Assignment:
When duplicating the records beneath this instruction, omit every picture and keep all else exact.

Working data:
########
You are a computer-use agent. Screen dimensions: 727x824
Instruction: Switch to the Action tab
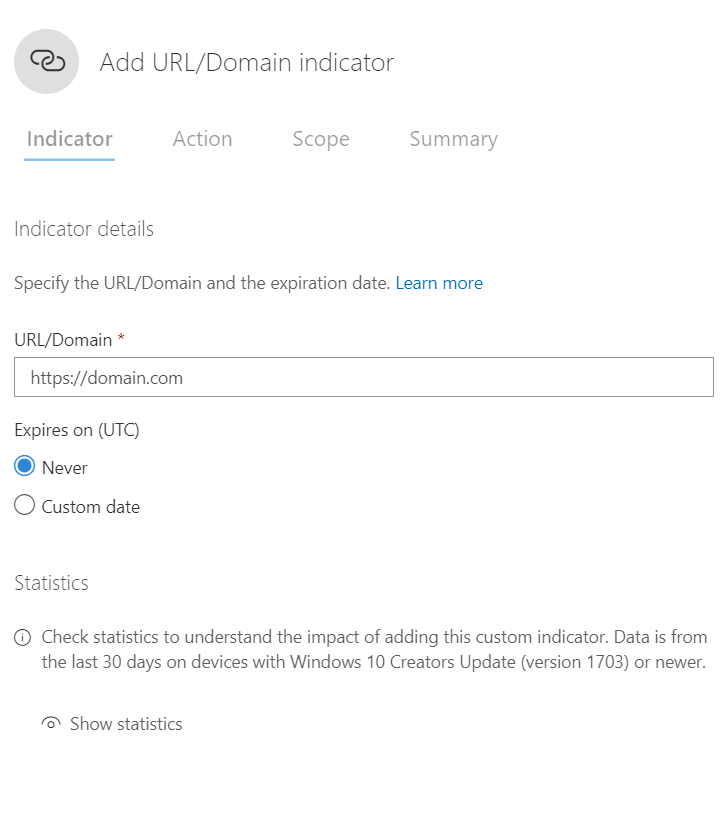tap(202, 138)
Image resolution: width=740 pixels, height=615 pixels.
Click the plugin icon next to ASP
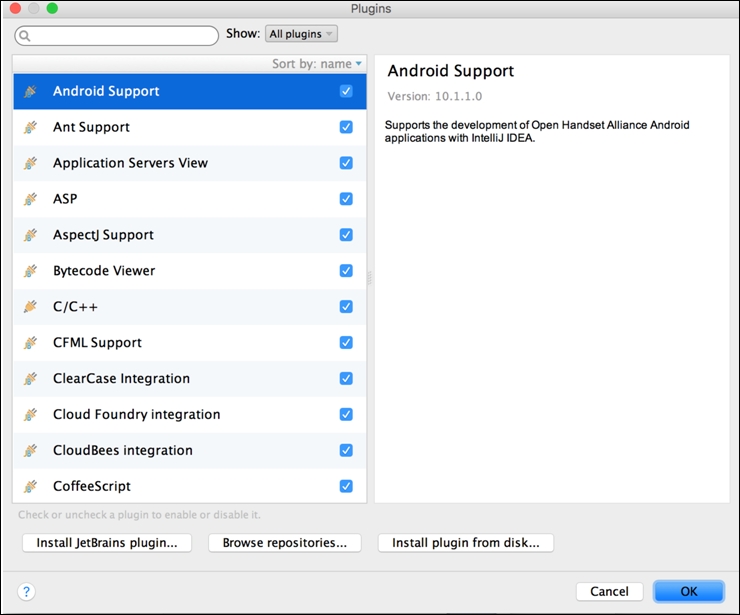point(31,199)

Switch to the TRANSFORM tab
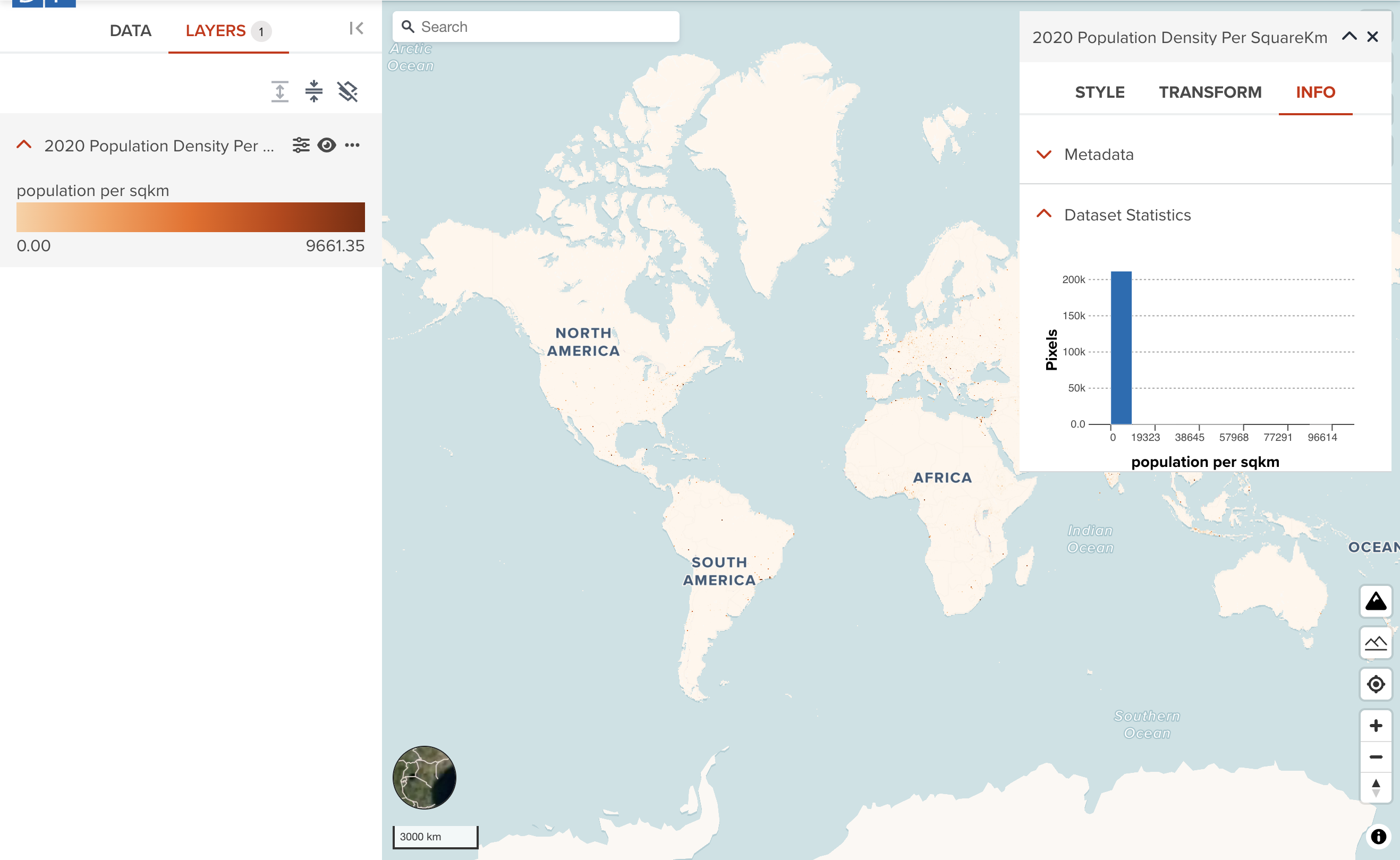[1210, 91]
########
Result of this task:
You are a computer-use agent. Screen dimensions: 727x824
Instruction: Switch to the Action tab
tap(202, 138)
Image resolution: width=740 pixels, height=615 pixels.
Click the plugin icon next to ASP
point(31,199)

Switch to the TRANSFORM tab
[1210, 91]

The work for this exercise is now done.